Raynaud et al present a manuscript using simulations to test the performance and limitations of a commonly used method to infer recombination landscapes, LDhelmet. They find that maps produced with the method have good correlations with the true simulated maps, but there are limitations when the method is applied to detect hotspots. In particular, LDhelmet tends to overestimate the local recombination rate. Additionally, they note that the method can find shared hotspots when there are no real shared hotspots. This result has implications, for example, for interpreting data from Shanfelter et al 2019, who used LDhelmet and found little overlap between marine and freshwater populations of three-spine stickleback. In general I found the manuscript interesting and well-written, but I have some suggestions which I hope will improve the manuscript.
Major comments:
· I found the scope of the study to be more limited that I expected. The authors focus on a single method published in 2012. While this method is widely used, there have been several additional methods published in the following years (which the authors cite in the introduction, line 62-63). I would be interested in understanding how other recently developed methods compare.

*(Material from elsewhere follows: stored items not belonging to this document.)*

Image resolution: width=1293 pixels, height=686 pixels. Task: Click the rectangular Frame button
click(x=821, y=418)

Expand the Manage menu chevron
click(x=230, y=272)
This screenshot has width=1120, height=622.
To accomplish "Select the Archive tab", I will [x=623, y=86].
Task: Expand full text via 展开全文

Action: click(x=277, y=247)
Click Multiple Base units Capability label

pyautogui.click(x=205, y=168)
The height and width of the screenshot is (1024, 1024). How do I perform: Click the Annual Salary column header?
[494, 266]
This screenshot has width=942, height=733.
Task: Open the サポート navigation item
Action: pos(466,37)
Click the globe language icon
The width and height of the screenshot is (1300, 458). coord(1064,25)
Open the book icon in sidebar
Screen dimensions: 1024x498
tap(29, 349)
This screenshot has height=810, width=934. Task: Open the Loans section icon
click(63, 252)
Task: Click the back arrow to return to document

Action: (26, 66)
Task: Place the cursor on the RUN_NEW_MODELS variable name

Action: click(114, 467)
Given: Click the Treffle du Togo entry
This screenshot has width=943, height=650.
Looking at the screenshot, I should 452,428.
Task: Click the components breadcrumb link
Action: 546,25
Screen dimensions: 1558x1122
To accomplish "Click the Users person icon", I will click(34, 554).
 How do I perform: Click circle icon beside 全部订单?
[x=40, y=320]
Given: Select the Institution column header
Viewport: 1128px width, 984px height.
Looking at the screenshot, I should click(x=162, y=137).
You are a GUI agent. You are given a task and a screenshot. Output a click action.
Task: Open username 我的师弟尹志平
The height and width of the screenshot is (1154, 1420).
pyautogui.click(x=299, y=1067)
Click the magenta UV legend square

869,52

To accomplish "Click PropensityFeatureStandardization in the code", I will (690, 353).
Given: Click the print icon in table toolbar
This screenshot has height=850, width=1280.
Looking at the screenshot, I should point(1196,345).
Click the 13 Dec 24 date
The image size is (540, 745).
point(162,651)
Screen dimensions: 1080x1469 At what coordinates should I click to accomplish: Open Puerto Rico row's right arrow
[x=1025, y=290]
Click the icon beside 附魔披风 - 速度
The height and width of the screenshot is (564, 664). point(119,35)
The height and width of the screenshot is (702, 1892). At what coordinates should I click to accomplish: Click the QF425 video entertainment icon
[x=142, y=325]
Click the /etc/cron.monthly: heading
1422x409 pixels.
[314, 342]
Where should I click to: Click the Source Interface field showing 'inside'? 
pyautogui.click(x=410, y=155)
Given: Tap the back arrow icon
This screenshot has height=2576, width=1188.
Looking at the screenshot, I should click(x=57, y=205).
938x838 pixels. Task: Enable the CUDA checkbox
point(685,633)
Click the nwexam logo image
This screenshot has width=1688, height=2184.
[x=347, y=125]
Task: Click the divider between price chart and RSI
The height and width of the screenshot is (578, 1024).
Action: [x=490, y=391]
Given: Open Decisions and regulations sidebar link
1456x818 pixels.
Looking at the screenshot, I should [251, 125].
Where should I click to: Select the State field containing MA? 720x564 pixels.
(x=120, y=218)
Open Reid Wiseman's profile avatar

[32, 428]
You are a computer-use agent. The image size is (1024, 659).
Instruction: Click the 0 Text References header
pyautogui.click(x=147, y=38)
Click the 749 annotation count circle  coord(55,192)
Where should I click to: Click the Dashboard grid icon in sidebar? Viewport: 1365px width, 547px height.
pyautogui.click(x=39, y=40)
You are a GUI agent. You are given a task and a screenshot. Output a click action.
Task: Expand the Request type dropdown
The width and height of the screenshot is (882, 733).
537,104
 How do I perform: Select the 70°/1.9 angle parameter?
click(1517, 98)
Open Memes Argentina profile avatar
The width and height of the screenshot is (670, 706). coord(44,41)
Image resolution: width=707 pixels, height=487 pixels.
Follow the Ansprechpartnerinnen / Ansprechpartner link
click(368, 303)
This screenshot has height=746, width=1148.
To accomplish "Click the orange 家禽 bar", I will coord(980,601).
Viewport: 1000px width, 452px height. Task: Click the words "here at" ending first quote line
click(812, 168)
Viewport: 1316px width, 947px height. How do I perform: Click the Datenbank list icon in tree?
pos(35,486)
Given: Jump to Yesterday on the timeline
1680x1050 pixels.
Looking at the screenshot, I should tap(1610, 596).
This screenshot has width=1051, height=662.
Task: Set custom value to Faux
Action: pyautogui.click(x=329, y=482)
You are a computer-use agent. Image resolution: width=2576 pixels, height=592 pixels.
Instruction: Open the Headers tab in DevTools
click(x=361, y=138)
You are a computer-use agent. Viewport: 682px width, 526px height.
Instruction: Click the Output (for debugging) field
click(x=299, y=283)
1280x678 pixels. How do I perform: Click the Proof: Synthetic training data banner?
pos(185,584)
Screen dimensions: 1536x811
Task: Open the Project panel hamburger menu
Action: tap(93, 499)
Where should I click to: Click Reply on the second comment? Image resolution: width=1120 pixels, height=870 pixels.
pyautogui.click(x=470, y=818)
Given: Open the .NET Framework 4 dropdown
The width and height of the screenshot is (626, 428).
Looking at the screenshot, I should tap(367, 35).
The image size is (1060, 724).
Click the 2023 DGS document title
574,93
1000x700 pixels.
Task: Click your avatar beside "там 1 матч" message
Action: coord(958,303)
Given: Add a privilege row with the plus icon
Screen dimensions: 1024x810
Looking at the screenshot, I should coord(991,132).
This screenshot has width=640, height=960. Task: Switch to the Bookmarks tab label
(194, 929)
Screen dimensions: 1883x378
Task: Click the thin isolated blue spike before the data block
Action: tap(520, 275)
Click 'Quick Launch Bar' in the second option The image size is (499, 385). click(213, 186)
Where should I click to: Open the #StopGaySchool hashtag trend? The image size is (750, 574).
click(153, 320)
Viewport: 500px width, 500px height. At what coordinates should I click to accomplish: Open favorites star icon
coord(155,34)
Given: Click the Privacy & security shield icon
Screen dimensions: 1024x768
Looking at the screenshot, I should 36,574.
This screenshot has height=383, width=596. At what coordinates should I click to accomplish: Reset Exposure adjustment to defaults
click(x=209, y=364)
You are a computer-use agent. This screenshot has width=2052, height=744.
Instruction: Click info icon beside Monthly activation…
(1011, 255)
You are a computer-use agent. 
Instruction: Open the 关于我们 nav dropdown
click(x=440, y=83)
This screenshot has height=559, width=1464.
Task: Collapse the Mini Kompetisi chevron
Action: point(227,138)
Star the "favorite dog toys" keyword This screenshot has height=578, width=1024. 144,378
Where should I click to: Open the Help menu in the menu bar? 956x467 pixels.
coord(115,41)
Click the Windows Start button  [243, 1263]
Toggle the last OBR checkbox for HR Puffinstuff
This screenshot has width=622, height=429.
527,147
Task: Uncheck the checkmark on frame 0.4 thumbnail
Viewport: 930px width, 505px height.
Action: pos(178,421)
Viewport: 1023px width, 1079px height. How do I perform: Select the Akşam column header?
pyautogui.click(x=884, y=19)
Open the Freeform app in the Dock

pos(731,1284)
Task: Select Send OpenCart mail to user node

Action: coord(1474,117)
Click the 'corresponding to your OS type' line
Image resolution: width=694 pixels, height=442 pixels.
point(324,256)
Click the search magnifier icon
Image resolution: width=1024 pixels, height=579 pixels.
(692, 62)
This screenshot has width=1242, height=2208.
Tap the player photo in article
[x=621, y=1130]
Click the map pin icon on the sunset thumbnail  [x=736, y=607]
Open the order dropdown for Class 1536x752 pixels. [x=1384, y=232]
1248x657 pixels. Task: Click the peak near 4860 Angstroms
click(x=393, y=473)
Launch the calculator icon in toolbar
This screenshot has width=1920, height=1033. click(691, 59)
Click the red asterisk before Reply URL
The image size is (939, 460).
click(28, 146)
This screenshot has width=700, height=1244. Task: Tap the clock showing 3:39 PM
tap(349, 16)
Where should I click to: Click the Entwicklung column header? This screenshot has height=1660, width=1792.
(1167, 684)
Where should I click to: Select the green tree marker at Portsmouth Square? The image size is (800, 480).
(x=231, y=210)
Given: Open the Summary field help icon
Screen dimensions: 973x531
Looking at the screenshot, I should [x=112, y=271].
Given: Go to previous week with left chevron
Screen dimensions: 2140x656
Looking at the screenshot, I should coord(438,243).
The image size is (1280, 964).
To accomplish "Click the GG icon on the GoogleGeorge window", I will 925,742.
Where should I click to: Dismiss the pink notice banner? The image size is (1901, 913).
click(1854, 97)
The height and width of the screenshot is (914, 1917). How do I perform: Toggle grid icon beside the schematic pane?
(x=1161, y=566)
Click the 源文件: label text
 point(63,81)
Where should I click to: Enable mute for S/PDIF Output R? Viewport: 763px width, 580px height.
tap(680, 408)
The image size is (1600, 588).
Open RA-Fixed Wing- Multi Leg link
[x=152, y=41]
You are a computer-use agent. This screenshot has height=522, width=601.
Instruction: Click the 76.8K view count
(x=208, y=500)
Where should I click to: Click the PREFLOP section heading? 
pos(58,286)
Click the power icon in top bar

· Additional evolutionary parameters: in a study like this, one has to make choices about which parameters to study. I agree with the authors that studying the impacts of effective population size, mutation rates, and recombination rates is important. However, I will suggest 2 additional factors that I think would be substantial benefits to the manuscript:
a. Selection: the impacts of both positive and negative selection on patterns of LD are well known. However, I wonder how these forces affect hotspot inference. The authors could implement simple simulations in SLiM (Haller et al 2019 MBE), which will output a VCF and should fit fairly smoothly into the pipeline the authors have already set up.
b. Demographic changes with large effects on LD: it is well known that bottlenecks and exponential growth will affect LD patterns. Given the results presented in the paper, I would expect that these would also affect inferences of recombination hotspots, but I would be interested in quantifying how much.
Minor comments:
· Could the authors give some intuition about what the block penalty does?
· Line 338-339: 10-9 should be 10^-9